[ OUR OPINION ]
As the roiling controversy concerning Kamehameha Schools' admission of a non-Hawaiian student continues to erupt, some alumni have demanded that the school ease its selection process to enroll more Hawaiian children and to exclude others. What they propose, however, appears to be unconstitutional and illegal because it would have the school discriminate on the basis of race.
Schools must not
lose tax-exempt status
Oswald Stender and other alumni have demanded that Kamehameha Schools' policy be revised to admit only Hawaiians.
Amendments to the Constitution, court decisions, tax law and a packet of other laws have made it clear that a school cannot admit or bar students when race is the deciding criterion. Moreover, the public debate over the schools' policy would raise a further question: Would the admission of a token non-Hawaiian be enough to satisfy the law? That remains to be decided in court, where tokenism seems likely to be challenged.
The will of Ke Ali'i Pauahi, whose estate finances Kamehameha Schools, does not specify that only Hawaiian students will be enrolled in the schools. Even if it did, current federal and state law would take precedence. The will, for instance, says that only Protestants can be hired as faculty, but the courts have overturned that provision, written in an era when discrimination by religion was permitted.

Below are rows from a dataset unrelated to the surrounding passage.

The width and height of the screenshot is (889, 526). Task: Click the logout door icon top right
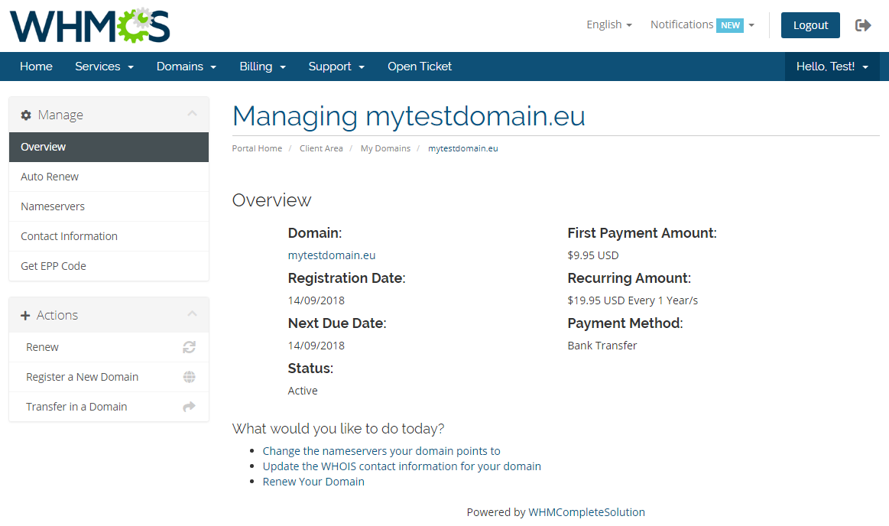pyautogui.click(x=863, y=24)
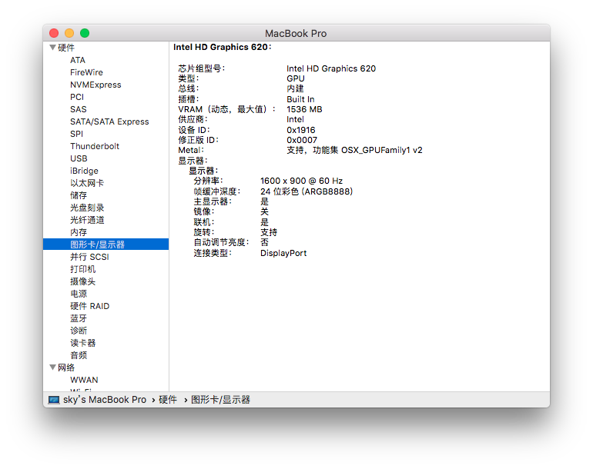Image resolution: width=593 pixels, height=469 pixels.
Task: Select 内存 memory in the sidebar
Action: 79,232
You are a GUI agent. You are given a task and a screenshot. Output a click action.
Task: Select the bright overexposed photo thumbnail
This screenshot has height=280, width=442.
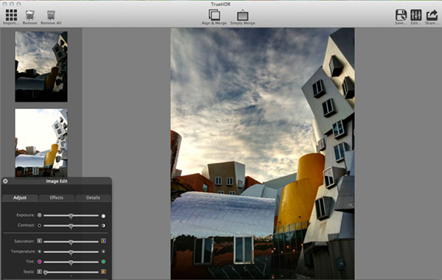click(x=41, y=143)
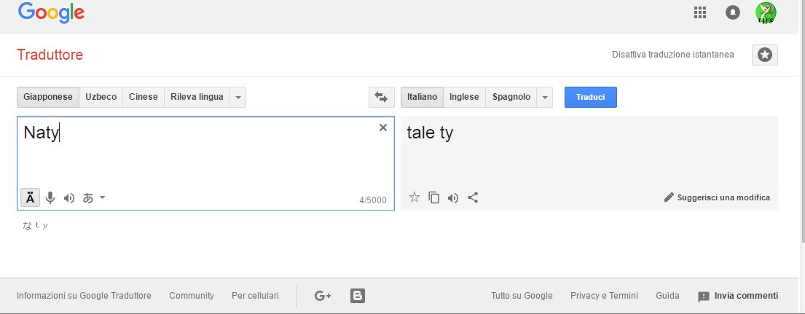
Task: Select Uzbeco as source language
Action: pyautogui.click(x=101, y=97)
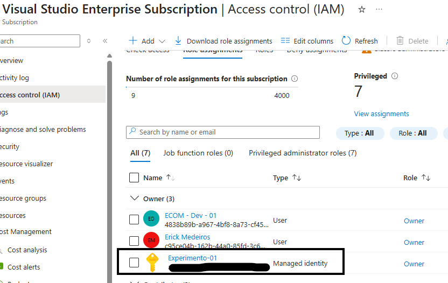Screen dimensions: 448x283
Task: Open the Experimento-01 identity link
Action: (192, 258)
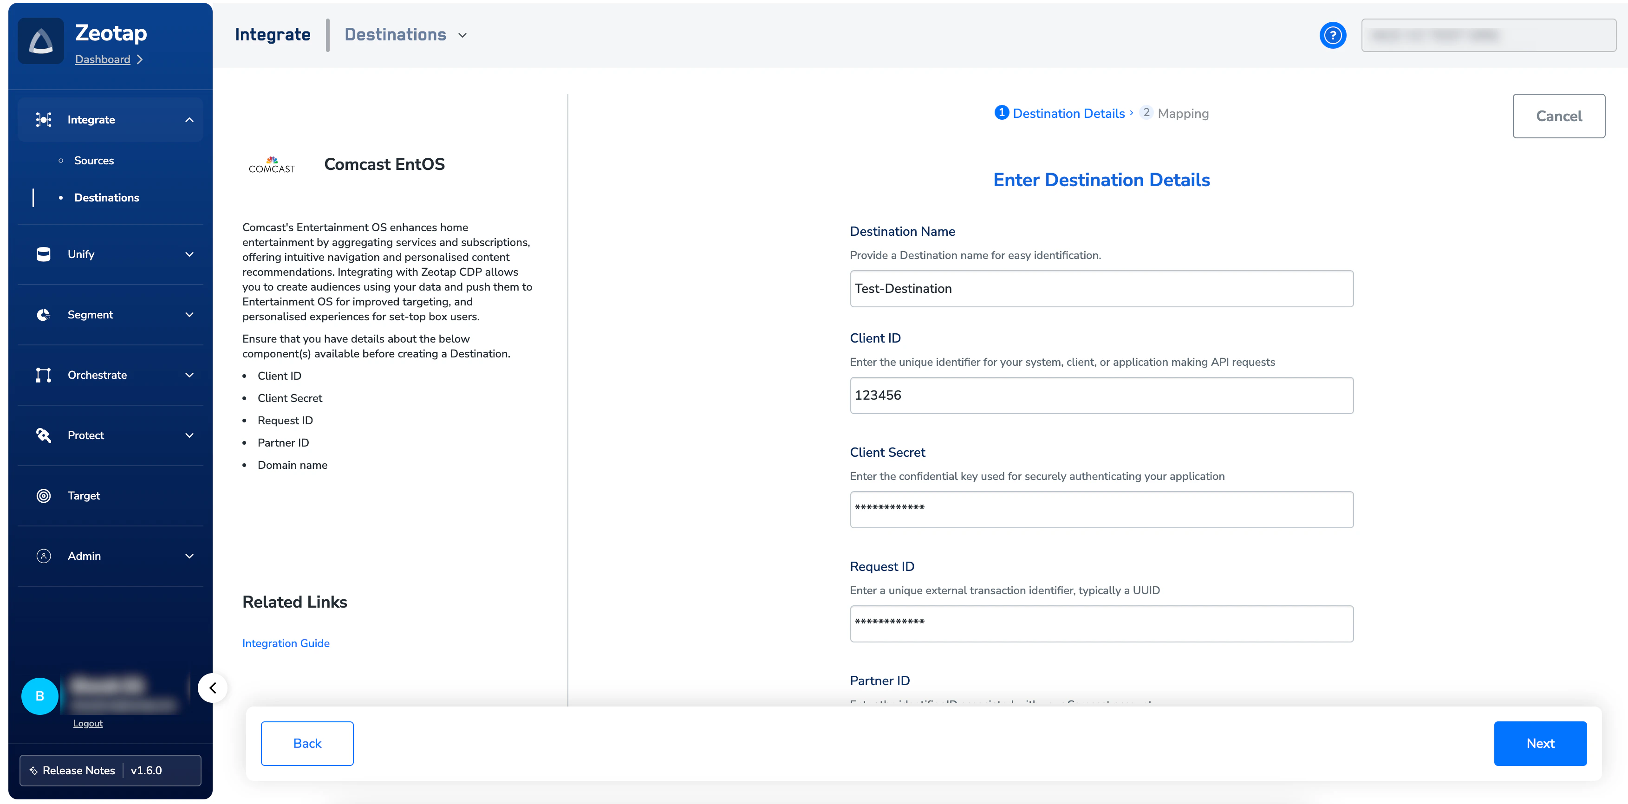Click the Protect sidebar icon

[x=44, y=435]
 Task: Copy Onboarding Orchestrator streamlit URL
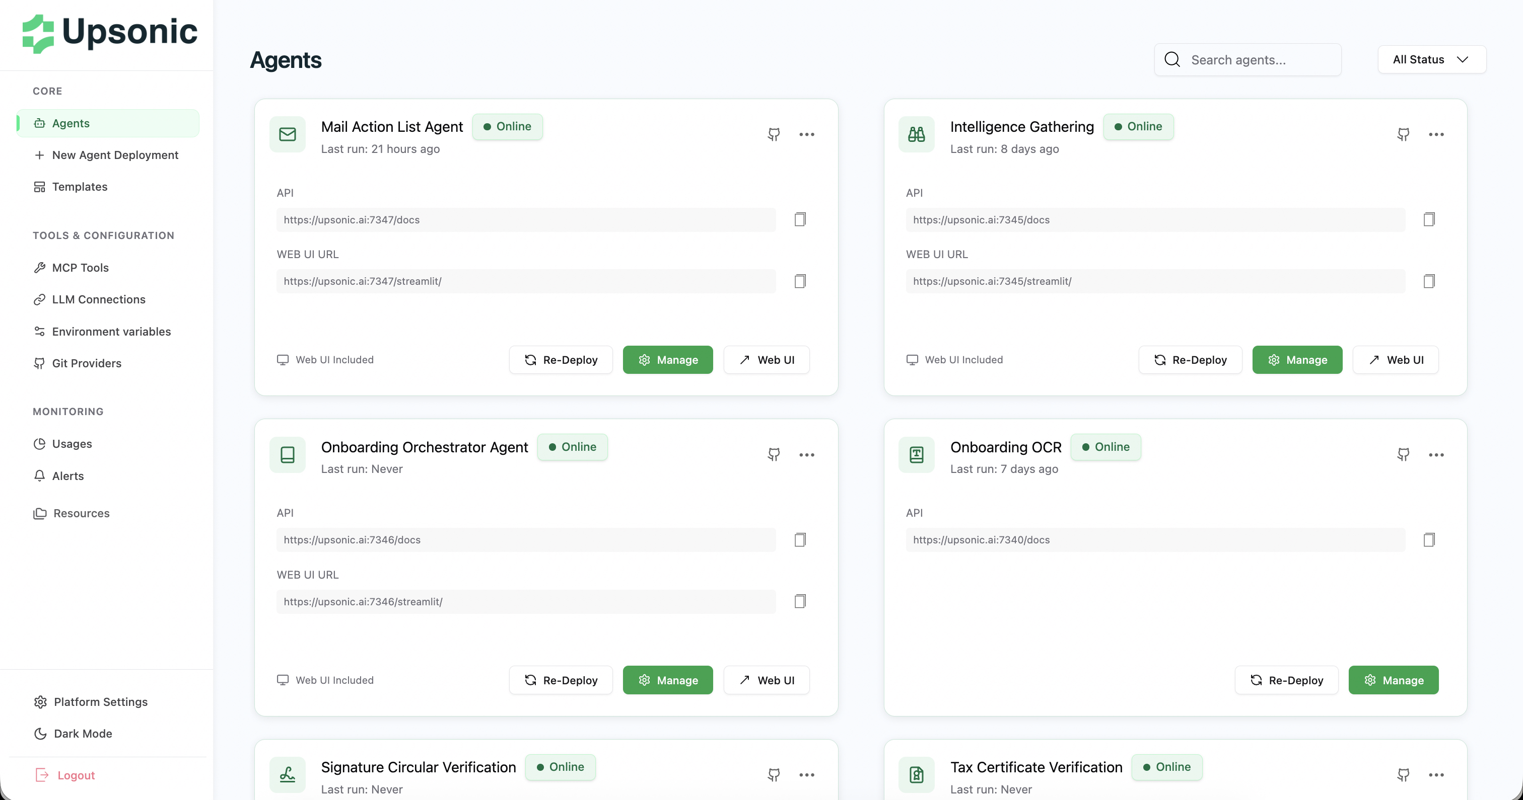(x=800, y=601)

Oswald Stender -- who along with four others was forced to resign as a trustee of Bishop Estate, which formerly controlled the finances of Kamehameha Schools -- says he has submitted a letter to the current trustees of Kamehameha Schools.
"I have asked them to rescind what they have done," Stender said, "and to get a commitment from them not to admit another non-Hawaiian child until all of the education needs of Hawaiian children have been met."

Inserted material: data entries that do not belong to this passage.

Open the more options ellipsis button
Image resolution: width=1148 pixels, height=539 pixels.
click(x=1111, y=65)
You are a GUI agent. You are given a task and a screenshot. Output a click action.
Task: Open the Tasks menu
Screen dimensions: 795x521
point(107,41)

The trustees of the school have said in public they will not change their decision to admit Kalani Rosell to the eighth grade of the expanded Maui campus of the schools. While Stender's demand that no more non-Hawaiians be admitted will be applauded by many in the Hawaiian community, it is not likely to withstand the lawsuit that almost certainly would ensue.
If the trustees acquiesce to Stender's demand, the Kamehameha Schools would stand a good chance of losing its tax exemption as an educational institution under the regulations of the Internal Revenue Service, which would be catastrophic. One trustee estimated the loss of the exemption could cost the schools $1 billion. Kamehameha Schools, which adopted a strategic plan in 2000, has made marked progress in expanding the educational opportunities for Hawaiian children on Maui and the Big Island and has extended its outreach on Oahu and elsewhere in the state.
All of those plans may be severely crimped or lost if the proposals by Stender and others are put into effect. That is a price too high for the schools and Hawaiians to pay.